• _Work to complete_
A – In the Shepherd v. Mann opinion below, on what date did Ruie Mae file the divorce action in the Magoffin Circuit Court?
B – Summarize the Shepherd v. Mann opinion below in two sentences.
C – Go on with the Shepherd v. Mann opinion below, picking up after its final sentence.

Shepherd v. Mann

490 S.W.2d 760 | Ky. Ct. App. | 1973

PALMORE, Chief Justice.

Ballard Shepherd seeks an order prohibiting the respondent, as judge of the Ma-goffin Circuit Court, from proceeding with a divorce action brought by Shepherd’s wife, Ruie Mae Shepherd.

The basis on which relief is claimed is that Magoffin County was not the place of Ruie Mae’s usual residence, as required by KRS 452.470. “Uniformly . . . this court has exercised its discretionary powers under Constitution § 110 to consider the merits of venue questions in divorce actions.” Burke v. Tartar, Ky., 350 S.W.2d 146, 148 (1961).

According to the pleadings and exhibits the facts necessary to a disposition of this original action appear to be as follows:

The divorce action was filed by Ruie Mae in the Magoffin Circuit Court on December 20, 1971. Summons was issued to Floyd County, the husband’s place of residence, where it was mistakenly served on his brother. Not until June 12, 1972, was a summons served on the petitioner himself. Meanwhile, in March of 1972 depositions had been taken in Ruie Mae’s behalf. The petitioner filed no answer or other pleading and did not appear in the proceeding until July 7, 1972, when he served upon Ruie Mae’s attorney a motion to dismiss upon the ground of improper venue in that at the time the suit was commenced her usual residence was in Floyd County. This motion was not accompanied by a request for a hearing or a notice that it would be brought on for hearing. On July 26, 1972, the trial court (respondent herein) entered an order denying the motion and a copy of the order was served on counsel for the petitioner.

On August 10, 1972, a hearing was held on a motion by Ruie Mae for maintenance pendente lite and for an advance on her attorney’s fee. At this time, according to respondent, the court “permitted a rehash of the motion to dismiss. Both attorneys expressed a desire that the court reporter be present. She was unavailable and the court heard argument and testimony anyway. . . . The record does not reflect the August 10th hearing, and there had been no formal demand for it. Petitioner complains that the reporter was not present, but the hearing confirmed the court’s earlier opinion as to residence and venue . . . .”

Petitioner contends he was entitled to have the hearing reported, cf. KRS 28.-430(1) (a), and desires to make a record by taking depositions in this proceeding, cf. *762RCA 1.420(b). When a party has been denied the opportunity of making an adequate record in the trial court that would be the correct procedure for presenting the merits of the venue question to this court, but wé are of the opinion that the question was waived by petitioner’s failure to raise it within proper time after valid service of the summons. CR 12.01, 12.08(1). We construe the provision of KRS 403.02S that “the facts as to residence of the parties must be proved” as referring to the jurisdictional requirements essential to a valid judgment, which formerly were set forth in KRS 403.035 and now appear in KRS 403.140(1)(a). Likewise, CR 8.04(2) refers only to the essential elements of the cause of action.

• _Given information_
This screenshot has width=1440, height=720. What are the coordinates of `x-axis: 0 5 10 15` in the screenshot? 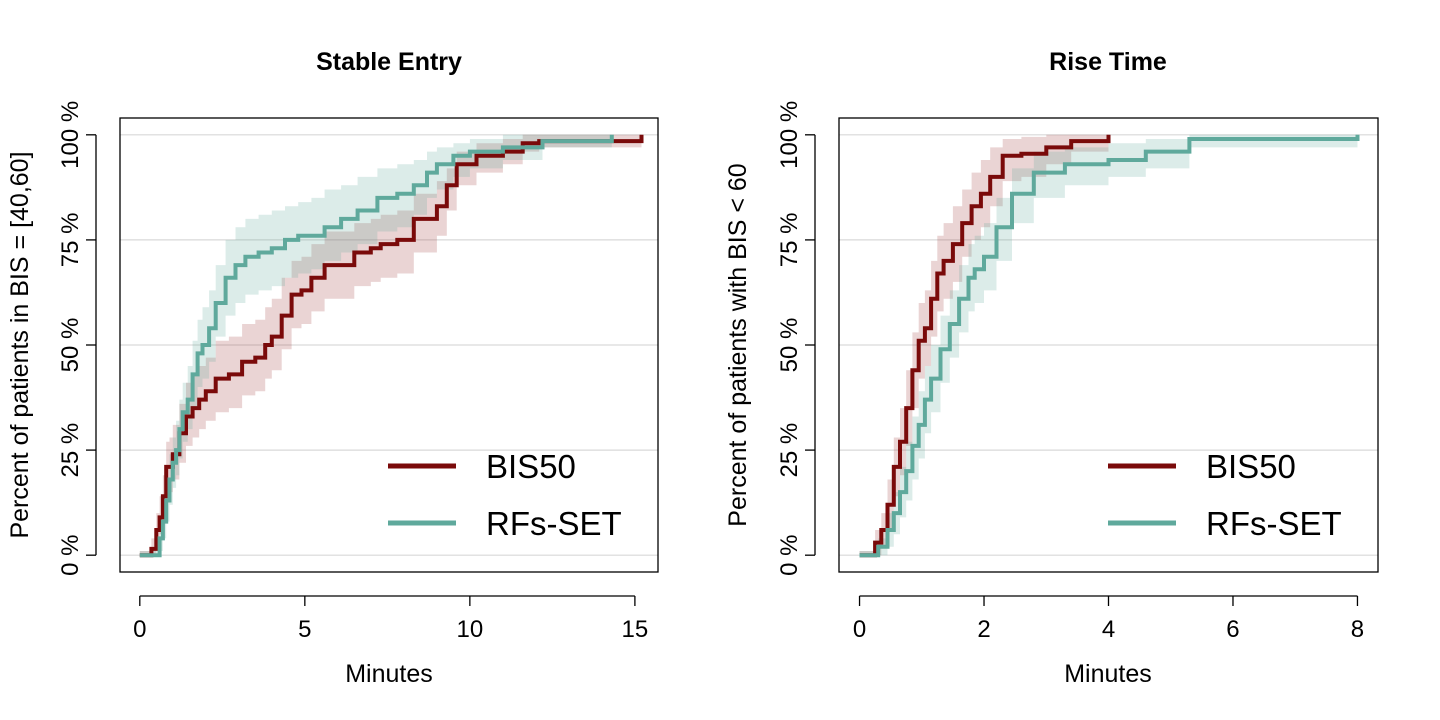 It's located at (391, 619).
--
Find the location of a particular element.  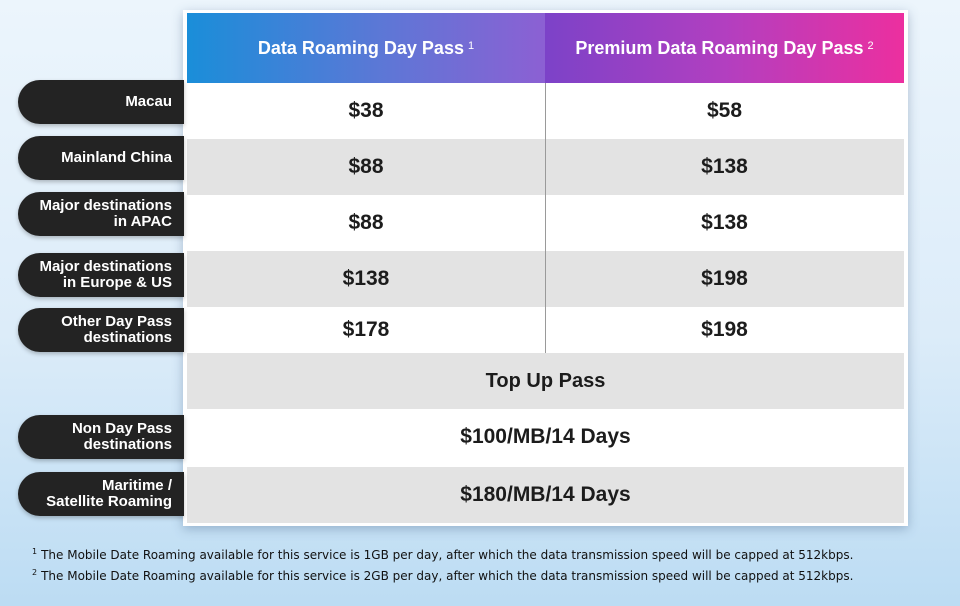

• _Solved problems_
A – December 20, 1971.

B – Ballard Shepherd sought an order barring the Magoffin Circuit judge from proceeding with his wife Ruie Mae's divorce action, claiming that Magoffin County was not her usual residence as KRS 452.470 requires. The court held that he waived the venue question by failing to raise it within proper time after valid service of the summons.

C –
Petitioner seeks also to prohibit respondent from holding him in contempt unless he complies with an order directing him to pay Ruie Mae’s counsel $300. Under the new divorce laws enacted by the 1972 General Assembly (c. 182, Acts of 1972) the trial court “from time to time after considering the financial resources of both parties may order a party to pay a reasonable amount for the cost to the other party of maintaining or defending any proceeding under this chapter and for attorney’s fees,” etc. The Act applies to all pending actions with respect to issues on which judgment has not been entered. (§ 28, c. 182 Acts of 1972.) Compliance with such orders may be enforced by the contempt power. Cf. 24 Am.Jur.2d, Divorce and Separation § 754.

We do not have before us the record of all that has taken place thus fat-in the trial court, but it seems very probable that the order directing this interim payment of $300 was not preceded by a formal inquiry into the “financial resources of both parties.” The contempt power can be an oppressive instrument, and in the usual case an appeal is neither an easy nor a satisfactory means of control. For that reason it is imperative that trial courts exercise a wholesome self-restraint in using it or, better, by not using it. Nevertheless, prohibition also is an extreme remedy — in fact, a delicate one. Unless a threatened order of contempt, or its enforcement, would be clearly arbitrary or otherwise illegal, and inflict irremediable injury, it is not appropriate.

Here the petitioner alleges that the respondent will hold him in contempt and that he will be greatly and - irreparably damaged, but he does not say why. If he is able to pay the $300 his damage will be neither great nor irreparable. If he cannot, he is entitled to prove it to the trial court. We have no reason to assume that he would not or will not be afforded a fair hearing on that question if he demands it.

The temporary order heretofore entered . is now dissolved, and the petition for prohibition is denied.

PALMORE, C. J., and MILLIKEN, OSBORNE, REED, STEINFELD and STEPHENSON, JJ., sitting.

All concur.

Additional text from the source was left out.